Quote the material below exactly as written, from the first line to the line that holds "Open Change Your", endpoints included.
════════════════════
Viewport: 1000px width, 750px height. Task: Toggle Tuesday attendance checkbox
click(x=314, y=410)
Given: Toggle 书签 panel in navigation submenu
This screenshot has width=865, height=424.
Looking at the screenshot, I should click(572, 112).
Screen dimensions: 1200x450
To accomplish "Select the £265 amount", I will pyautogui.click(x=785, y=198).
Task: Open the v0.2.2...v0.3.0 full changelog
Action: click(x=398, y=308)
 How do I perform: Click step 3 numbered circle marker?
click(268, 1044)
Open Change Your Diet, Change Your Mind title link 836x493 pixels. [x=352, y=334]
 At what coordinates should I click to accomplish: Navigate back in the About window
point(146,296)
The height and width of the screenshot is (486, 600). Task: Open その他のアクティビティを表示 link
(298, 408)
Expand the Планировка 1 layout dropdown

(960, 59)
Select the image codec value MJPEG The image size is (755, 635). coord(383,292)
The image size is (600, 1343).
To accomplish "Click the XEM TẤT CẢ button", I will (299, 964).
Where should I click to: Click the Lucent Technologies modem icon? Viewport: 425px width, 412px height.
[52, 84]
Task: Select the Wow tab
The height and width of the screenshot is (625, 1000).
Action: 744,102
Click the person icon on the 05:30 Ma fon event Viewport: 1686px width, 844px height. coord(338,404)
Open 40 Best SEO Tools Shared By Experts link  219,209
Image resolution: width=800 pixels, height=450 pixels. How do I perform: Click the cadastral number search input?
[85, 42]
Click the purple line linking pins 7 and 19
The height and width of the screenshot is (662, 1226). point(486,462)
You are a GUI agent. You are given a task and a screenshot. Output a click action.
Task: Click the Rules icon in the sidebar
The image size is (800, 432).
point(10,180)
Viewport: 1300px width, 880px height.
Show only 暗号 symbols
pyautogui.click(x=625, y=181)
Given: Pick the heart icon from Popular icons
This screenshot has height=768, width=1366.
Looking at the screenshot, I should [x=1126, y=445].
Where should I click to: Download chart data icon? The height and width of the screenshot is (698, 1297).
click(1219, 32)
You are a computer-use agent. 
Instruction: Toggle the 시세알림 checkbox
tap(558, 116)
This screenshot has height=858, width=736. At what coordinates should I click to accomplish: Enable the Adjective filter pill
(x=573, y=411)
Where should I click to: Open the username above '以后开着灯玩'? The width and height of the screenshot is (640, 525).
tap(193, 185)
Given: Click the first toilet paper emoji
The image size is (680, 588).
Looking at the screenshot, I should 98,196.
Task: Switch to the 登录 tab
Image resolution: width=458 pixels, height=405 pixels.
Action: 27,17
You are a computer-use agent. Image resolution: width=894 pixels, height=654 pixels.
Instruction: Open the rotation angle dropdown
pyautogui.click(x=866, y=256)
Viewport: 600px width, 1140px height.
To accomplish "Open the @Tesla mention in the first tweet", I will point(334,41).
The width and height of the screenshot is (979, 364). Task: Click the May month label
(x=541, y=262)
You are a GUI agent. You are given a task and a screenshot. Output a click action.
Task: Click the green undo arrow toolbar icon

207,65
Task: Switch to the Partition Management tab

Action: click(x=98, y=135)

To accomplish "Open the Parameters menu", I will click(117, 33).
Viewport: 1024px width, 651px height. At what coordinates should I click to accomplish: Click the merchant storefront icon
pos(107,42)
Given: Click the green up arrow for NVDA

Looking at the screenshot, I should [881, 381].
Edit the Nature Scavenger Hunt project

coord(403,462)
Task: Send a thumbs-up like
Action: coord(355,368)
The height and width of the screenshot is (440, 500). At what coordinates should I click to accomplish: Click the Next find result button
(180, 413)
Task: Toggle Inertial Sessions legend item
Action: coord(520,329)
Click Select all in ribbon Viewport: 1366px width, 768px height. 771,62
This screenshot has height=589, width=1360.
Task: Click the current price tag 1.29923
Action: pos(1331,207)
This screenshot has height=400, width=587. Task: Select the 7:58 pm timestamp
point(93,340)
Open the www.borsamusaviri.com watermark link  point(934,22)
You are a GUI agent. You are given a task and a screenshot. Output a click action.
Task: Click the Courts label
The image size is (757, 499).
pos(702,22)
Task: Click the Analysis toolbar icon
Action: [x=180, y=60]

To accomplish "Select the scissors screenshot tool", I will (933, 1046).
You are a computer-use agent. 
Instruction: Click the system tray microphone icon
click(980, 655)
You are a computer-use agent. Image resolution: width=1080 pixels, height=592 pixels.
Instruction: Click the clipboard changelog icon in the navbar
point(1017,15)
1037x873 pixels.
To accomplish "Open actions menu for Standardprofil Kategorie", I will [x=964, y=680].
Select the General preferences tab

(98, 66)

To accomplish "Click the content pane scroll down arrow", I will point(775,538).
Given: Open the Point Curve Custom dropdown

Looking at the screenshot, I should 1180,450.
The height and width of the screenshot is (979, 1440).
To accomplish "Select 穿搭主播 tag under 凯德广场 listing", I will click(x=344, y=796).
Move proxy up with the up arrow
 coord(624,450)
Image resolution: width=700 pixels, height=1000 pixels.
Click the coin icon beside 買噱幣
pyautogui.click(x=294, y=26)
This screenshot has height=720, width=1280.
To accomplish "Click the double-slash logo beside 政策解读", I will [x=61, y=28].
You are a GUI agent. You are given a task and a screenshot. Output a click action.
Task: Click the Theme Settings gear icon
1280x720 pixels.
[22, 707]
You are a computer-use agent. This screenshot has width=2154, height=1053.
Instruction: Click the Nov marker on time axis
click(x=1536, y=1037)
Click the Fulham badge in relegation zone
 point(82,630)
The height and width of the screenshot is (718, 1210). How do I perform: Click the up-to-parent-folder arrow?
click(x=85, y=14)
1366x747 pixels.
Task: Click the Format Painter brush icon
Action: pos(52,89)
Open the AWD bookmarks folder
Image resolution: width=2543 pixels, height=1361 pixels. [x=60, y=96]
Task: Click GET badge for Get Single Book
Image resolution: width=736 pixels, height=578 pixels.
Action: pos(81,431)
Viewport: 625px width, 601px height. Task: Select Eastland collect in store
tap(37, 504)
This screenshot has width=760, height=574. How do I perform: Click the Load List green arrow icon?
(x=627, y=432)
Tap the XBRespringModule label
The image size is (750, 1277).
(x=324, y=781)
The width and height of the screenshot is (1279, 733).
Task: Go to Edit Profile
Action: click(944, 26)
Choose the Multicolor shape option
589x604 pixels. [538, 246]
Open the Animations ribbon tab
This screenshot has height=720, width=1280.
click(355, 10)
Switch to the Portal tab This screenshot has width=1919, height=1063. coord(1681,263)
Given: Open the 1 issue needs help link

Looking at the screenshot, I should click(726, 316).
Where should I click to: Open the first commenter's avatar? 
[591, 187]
════════════════════
#### SOLVED EXERCISE:
Viewport: 1000px width, 750px height. Task: Toggle Tuesday attendance checkbox
click(x=314, y=410)
Given: Toggle 书签 panel in navigation submenu
This screenshot has width=865, height=424.
Looking at the screenshot, I should click(572, 112).
Screen dimensions: 1200x450
To accomplish "Select the £265 amount", I will pyautogui.click(x=785, y=198).
Task: Open the v0.2.2...v0.3.0 full changelog
Action: click(x=398, y=308)
 How do I perform: Click step 3 numbered circle marker?
click(268, 1044)
Open Change Your Diet, Change Your Mind title link 836x493 pixels. [x=352, y=334]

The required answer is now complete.